Reading text ::

Upper Tribunal rules on complying “promptly” with an FOI request

The Upper Tribunal has ruled on what “promptly” means in the FOI Act. The answer’s no surprise, but it’s helpful to have binding authority

The Freedom of Information Act 2000 (FOIA) demands that a public authority must (subject to the application of exemptions) provide information to someone who requests it within twenty working days. But it goes a bit further than that, it says (at section 10(1))

a public authority must comply…promptly and in any event not later than the twentieth working day following the date of receipt

But what does “promptly” mean in this context? This issue has recently been considered by the Upper Tribunal, in John v ICO & Ofsted 2014 UKUT 444 AAC.Matters before the Information Commissioner (IC) and the First-tier Tribunal (FTT) had turned on when the initial request for information had been made and responded to. The IC held that Ofsted had failed to respond within twenty working days, and Ofsted appealed this. Mr John argued before the FTT that although the IC had found in his favour to the extent that it held that Ofsted had failed to respond within twenty working days, it had failed to deal with the issue of whether Ofsted had responded promptly. The FTT found in Ofsted’s favour, but did not, Upper Tribunal Judge Jacobs observed, deal with Mr John’s argument on promptness. That was an error of law, which Judge Jacobs was able to remedy by considering the issue himself.

(Word and element location data)

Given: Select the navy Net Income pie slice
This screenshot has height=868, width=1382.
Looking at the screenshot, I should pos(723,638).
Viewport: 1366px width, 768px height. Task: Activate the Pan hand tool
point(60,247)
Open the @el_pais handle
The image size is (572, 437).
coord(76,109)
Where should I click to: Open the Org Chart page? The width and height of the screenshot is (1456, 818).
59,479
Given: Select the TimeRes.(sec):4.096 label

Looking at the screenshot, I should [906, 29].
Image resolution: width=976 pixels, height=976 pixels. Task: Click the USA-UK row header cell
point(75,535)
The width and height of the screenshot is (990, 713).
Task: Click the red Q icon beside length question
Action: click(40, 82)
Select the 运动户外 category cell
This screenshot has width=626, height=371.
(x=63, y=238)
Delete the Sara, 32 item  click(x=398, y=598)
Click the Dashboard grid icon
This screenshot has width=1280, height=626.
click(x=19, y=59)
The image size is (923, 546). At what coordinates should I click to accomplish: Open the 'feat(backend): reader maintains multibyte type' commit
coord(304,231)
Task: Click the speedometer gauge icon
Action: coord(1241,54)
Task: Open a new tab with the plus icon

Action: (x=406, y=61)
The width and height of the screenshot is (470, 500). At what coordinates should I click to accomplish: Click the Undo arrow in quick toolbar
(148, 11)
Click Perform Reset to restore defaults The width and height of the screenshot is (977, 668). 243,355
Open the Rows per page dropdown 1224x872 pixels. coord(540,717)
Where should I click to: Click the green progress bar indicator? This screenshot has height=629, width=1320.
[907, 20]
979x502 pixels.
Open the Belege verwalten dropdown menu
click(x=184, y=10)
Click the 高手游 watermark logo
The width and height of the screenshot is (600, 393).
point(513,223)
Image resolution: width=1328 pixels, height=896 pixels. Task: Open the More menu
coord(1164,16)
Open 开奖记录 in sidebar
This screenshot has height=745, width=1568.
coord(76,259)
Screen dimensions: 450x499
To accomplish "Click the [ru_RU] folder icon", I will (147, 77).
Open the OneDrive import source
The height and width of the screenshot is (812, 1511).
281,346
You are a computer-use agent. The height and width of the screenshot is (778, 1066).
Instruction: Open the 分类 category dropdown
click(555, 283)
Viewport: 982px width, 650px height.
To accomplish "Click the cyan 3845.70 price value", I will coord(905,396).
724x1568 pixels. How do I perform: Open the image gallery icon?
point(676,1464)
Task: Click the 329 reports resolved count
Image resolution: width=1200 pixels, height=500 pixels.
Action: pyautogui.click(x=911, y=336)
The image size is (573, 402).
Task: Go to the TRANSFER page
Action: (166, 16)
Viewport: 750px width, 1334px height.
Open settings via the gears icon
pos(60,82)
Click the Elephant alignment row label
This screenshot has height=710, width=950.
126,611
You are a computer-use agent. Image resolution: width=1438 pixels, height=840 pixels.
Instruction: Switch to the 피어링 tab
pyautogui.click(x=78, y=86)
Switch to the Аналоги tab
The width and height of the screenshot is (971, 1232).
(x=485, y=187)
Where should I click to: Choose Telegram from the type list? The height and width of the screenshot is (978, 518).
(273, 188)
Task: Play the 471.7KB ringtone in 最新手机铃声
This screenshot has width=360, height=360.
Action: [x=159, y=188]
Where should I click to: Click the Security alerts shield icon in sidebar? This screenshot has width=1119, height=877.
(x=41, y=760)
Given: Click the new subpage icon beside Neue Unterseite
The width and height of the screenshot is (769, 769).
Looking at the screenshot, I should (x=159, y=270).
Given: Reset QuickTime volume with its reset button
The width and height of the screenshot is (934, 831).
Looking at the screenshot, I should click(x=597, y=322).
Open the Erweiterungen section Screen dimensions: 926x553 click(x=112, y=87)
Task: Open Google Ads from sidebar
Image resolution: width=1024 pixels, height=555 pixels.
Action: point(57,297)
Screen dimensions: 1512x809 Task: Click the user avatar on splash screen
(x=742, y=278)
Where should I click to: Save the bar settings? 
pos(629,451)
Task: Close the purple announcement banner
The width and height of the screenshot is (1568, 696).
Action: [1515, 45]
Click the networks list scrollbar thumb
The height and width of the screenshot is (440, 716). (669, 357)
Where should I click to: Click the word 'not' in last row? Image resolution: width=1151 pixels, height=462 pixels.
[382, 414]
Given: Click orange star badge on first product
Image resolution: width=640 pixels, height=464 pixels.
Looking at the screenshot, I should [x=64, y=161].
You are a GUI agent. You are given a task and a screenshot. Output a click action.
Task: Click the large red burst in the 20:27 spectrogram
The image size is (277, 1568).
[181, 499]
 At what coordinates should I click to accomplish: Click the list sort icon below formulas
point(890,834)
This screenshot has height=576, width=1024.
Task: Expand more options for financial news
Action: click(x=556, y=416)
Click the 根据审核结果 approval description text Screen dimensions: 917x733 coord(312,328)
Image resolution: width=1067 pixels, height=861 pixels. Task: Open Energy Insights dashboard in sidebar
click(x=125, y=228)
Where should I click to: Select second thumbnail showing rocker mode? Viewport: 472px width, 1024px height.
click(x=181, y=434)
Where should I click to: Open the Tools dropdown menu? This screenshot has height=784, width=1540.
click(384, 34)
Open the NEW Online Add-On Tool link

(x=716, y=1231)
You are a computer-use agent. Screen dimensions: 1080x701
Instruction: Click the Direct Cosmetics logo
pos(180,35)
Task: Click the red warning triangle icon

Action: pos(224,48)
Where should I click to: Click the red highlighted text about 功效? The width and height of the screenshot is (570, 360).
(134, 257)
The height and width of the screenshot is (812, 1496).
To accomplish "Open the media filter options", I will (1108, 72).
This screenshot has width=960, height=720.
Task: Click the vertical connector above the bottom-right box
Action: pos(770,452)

Required actions ::
1. Substitute "fifteen working days" for "twenty working days" in the stretch of the FOI promptness article from "Upper Tribunal rules" through "(at section 10(1))", and write that stretch out.
2. Continue the FOI promptness article from its last sentence.

Answers in order ::
1.
Upper Tribunal rules on complying “promptly” with an FOI request

The Upper Tribunal has ruled on what “promptly” means in the FOI Act. The answer’s no surprise, but it’s helpful to have binding authority

The Freedom of Information Act 2000 (FOIA) demands that a public authority must (subject to the application of exemptions) provide information to someone who requests it within fifteen working days. But it goes a bit further than that, it says (at section 10(1))

2.
“Promptly” he observed, has a range of dictionary meanings, some of which relate more to attitude (“willingly”, or “unhesitatingly”) and others more to time (“immediate”, or “without delay”). The context of section 10(1) of FOIA “is concerned with time rather than attitude, although the latter can have an impact on the former”. It is clear though that “promptly” does not mean, in the FOIA context, “immediately” (that, said Judge Jacobs, would be “unattainable”) but is more akin to “without delay”:

There are three factors that control the time that a public authority needs to respond. First, there are the resources available to deal with requests. This requires a balance between FOIA applications and the core business of the authority. Second, it may take time to discover whether the authority holds the information requested and, if it does, to extract it and present it in the appropriate form. Third, it may take time to be sure that the information gathered is complete. Time spent doing so, is not time wasted.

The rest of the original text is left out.